The Impact of Managed Care on Behavioral Health and LGBT Individuals

By the end of 1995, the behavioral health care benefits of 142 million individuals were provided under managed care contracts (IOM [Institute of Medicine], 1997), and the number continues to grow. Both private and public health care purchasers are largely contracting with managed behavioral health care organizations (MBHCOs) (IOM, 1996, 1997) to organize specialized mental health and substance abuse treatment for enrollees independently from overall health care. Purchasers, either private or public, contract with mental health and substance abuse treatment specialist organizations or preferred provider networks to organize specialized mental health and substance abuse treatment for enrollees independently from overall health care. Typically, MBHCOs assign specialist “gatekeepers” to assess and monitor clients’ need for access to and utilization of treatment within the network (ASAM [American Society of Addiction Medicine], 1999). Most individuals with private insurance have their behavioral health care needs met by some type of MBHCO (Schoenbaum, Zhang & Sturm, 1998). Managed care presents challenges for all behavioral health care providers and particularly so for those targeting LGBT individuals, because LGBT concerns are not well understood by—or even visible to—the leadership of managed care organizations.

The specific needs of LGBT individuals are not well understood by managed care organizations (MCOs). Moreover, few LGBT health care consumer organizations have overtly voiced the specific needs and concerns of this multicultural group. LGBT individuals, especially LGBT persons of color, thus remain hidden, neither accessing the health care system nor communicating honestly with health care providers—all of which has deleterious consequences for LGBT individuals needing treatment services. Clearly, providers of services to LGBT populations have much to gain by working together to make the case for improved services.

Fortunately, there are many groups attempting not only to make LGBT concerns visible to managed care administrators but also to deliver improved services. Designing and implementing successful treatment practices requires knowledge of the target populations. Thus, the critical need for administrators is to understand the existence of these subpopulations and to invite different LGBT populations to participate in the design of services and polices. Acknowledging this diversity and building appropriate mechanisms for consumer input will enhance the probability of successful treatment.

Why should a managed care and a clinical program consider a partnership between an LGBT program (LGBT-sensitive) and managed care? Managed care has recharged consumerism and awakened the health care delivery system to the requirement of providing access and quality services to an enrolled population in a culturally and linguistically appropriate manner (Kennedy, 1999). Some LGBT consumers or clients or patients (whatever terminology individuals wish to use in their self-identification) and LGBT health care providers are highlighting the needs of these constituencies to be taken care of in an appropriate and professional manner. However, in so doing, consumers risk not only antigay bias but also the stigma of identifying predisposing health conditions, such as HIV/AIDS, addictive diseases, and mental disorders that may alter benefits packages dramatically.

Another difficulty is that LGBT-identified persons can be seen as “high-cost-of-care” populations.
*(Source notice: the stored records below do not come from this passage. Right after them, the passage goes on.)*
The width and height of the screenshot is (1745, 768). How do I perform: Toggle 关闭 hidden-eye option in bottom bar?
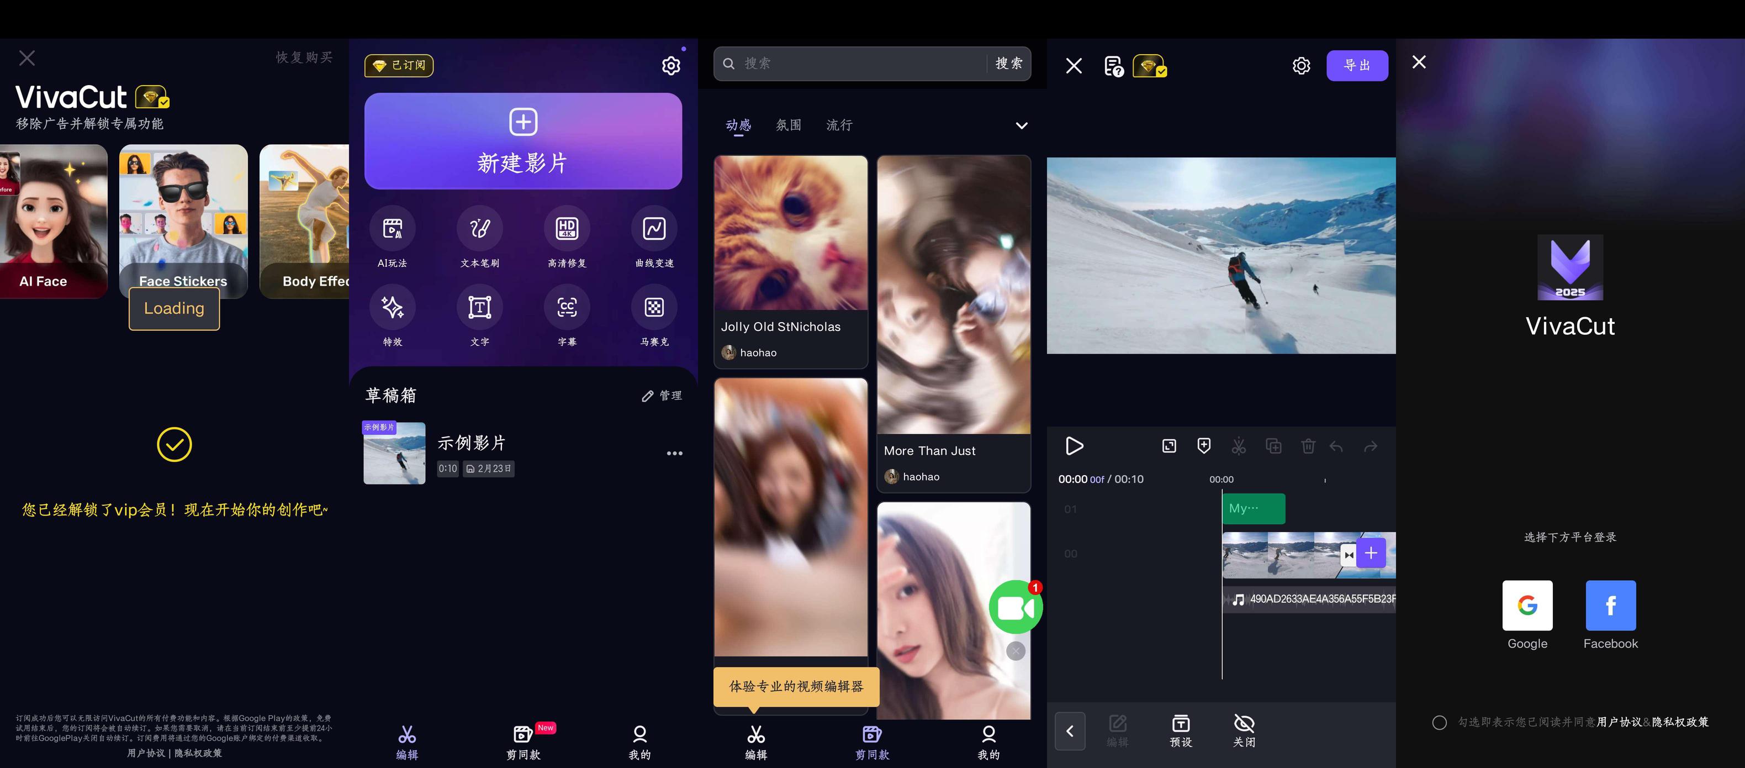[1244, 730]
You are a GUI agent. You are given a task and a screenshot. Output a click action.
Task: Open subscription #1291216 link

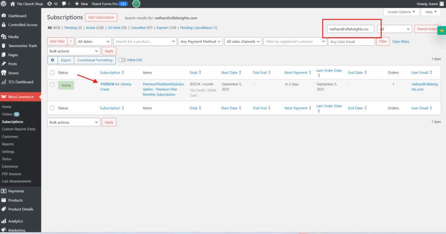(x=107, y=84)
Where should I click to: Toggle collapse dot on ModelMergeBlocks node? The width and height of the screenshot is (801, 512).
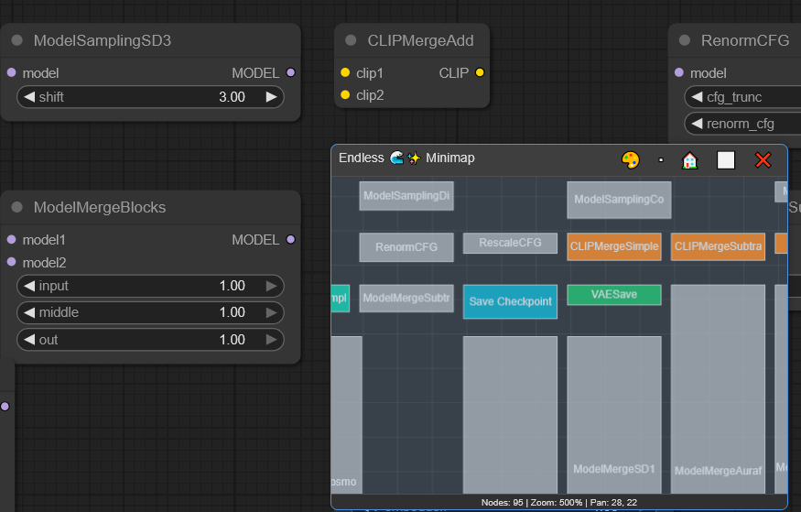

Although data are not available to support or refute this supposition, several reasons can be suggested for the possibility of increased costs. First, managed care seeks to limit the number of patient visits and shorten the length of visits. As a result, a trustful provider/patient relationship may not develop and, therefore, disclosure of a person’s sexual orientation or sexual identity may not occur. The lack of this vital information may reduce the likelihood that appropriate care is provided in a timely fashion, thereby potentially raising its cost. Finally, some insurance companies have taken steps to reduce the probability of insuring an individual who may someday contract HIV (Li, 1996).

LGBT providers are also in a precarious position—self-disclosure may result in their exclusion from provider networks. The American Association of Physicians for Human Rights (now Gay and Lesbian Medical Association) (1994) found that 17 percent of self-identified gay and lesbian physicians had been fired, refused medical privileges, or denied employment because of their sexual orientation.

Despite the experiences of LGBT consumers and providers, incentives exist for MCOs to provide LGBT-sensitive services. It can be advantageous to a managed care company to attract business. Similarly, competent LGBT providers enhance the managed care company’s panel of providers and also satisfy the cultural and ethnic competency standards articulated in some States’ Behavioral Health Request for Proposal (RFP) (e.g., Iowa Substance Abuse RFP, pp. 30–17).